CHP’deki ulusalcı kanat, Kılıçdaroğlu’nu “hiç gereği yokken, türbanı biz çözeriz” diye ortaya atılmakla suçluyor.
Kürt sorununun çözümünde de “
genel af” gibi olmayacak vaatlerde bulunmakla suçluyor.
Bu kadrolar
Kemal Derviş buluşmasına da, hayli mahcup şekilde seslendirilen “
açılım”lara da kuşkuyla bakıyorlar.
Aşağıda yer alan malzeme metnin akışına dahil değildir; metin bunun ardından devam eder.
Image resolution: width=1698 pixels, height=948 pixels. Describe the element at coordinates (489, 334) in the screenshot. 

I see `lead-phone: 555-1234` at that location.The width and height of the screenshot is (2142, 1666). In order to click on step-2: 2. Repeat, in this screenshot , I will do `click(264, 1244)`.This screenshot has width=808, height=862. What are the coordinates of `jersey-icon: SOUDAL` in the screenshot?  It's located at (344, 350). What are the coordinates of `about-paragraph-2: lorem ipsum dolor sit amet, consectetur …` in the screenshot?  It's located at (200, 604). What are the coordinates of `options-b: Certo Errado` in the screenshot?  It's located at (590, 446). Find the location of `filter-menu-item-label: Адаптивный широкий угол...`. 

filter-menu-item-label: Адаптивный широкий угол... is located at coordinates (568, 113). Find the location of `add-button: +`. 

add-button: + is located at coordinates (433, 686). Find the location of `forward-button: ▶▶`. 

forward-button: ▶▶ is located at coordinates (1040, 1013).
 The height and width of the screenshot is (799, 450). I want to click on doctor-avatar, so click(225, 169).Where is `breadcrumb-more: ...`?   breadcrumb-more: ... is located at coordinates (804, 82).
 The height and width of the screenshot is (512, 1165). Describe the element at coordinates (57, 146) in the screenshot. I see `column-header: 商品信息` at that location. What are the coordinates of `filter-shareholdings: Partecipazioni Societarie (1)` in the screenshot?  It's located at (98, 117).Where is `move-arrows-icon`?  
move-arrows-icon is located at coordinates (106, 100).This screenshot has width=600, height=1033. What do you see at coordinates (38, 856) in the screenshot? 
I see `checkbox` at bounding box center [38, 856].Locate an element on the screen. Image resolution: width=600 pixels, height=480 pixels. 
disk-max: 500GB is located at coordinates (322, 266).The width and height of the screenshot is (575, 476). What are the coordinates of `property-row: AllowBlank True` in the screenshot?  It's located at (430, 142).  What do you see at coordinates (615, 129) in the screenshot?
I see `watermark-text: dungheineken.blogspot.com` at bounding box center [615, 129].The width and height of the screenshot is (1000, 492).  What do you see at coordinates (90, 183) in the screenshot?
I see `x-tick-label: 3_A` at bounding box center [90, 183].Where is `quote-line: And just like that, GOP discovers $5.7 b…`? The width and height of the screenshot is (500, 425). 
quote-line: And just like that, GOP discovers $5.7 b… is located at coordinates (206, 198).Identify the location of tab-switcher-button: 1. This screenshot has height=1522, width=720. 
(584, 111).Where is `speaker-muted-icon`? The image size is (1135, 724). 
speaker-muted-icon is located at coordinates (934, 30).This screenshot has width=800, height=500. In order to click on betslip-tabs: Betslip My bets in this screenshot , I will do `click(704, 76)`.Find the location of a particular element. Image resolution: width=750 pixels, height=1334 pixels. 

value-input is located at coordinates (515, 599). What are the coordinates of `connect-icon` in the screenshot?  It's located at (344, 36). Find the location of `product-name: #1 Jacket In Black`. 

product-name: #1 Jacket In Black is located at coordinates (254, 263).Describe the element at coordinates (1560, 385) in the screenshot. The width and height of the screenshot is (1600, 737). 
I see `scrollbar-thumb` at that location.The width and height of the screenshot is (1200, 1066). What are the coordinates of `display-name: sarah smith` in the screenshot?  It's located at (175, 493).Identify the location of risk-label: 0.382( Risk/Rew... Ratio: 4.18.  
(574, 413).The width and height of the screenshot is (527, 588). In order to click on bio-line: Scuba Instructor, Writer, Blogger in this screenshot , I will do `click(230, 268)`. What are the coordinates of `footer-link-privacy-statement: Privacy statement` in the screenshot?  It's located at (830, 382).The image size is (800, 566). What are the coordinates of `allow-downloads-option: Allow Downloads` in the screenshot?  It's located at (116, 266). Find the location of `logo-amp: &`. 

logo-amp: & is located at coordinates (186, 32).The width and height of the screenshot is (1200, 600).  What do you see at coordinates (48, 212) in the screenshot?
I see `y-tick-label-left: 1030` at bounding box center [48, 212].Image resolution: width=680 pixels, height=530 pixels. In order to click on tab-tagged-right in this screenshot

CHP’nin “değişerek” oy kazanması yerine Baykalcı çizgisiyle devam edip yerinde saymasını istiyorlar.
Habertürk’te dün 12
Eylül referandumundan sonra “bugün seçim olsa” partilerin alacakları oylarla ilgili Konsensüs adlı araştırma şirketinin yaptığı anket vardı.
AKP’nin oyları, kararsızlar dağıtıldıktan sonra yüzde 46.9’a ulaşıyor. CHP ise yüzde 24.5.
Referandum öncesi, 2 maddesi dışında (
Anayasa Mahkemesi ve
HSYK) çoğunluğun
evet diyebileceği bir paketi halkoyuna götürmenin AKP’ye yarayacağını ve muhalefetin
12 Eylül’ü “güvenoylamasına” dönüştürme taktiğinin tutmaması halinde bundan
iktidarın kazançlı çıkabileceğini yazmıştık.
Seçime böyle gidilirse CHP yine muhalefette kalacak!
CHP Politbürosu partinin geleneksel laik Cumhuriyetçi tabanına seslenerek bir dönem daha Meclis’te kalmanın peşinde. Kemal Kılıçdaroğlu ise iktidar arıyor. Ancak Politbüro’yu aşamıyor.
CHP’deki kavganın özü budur.
Ecevit 1970’lerde benzer bir kavgayı kazanmıştı. Kemal Bey başarabilir mi, keşke yapabilse!
CHP’nin değişmekten başka şansı yok. Türkiye’nin daha iyi yönetilmesinden, ekonomiden, istihdamdan konuşmak yerine türbana saplanıp kalanlarla nereye gidilir?!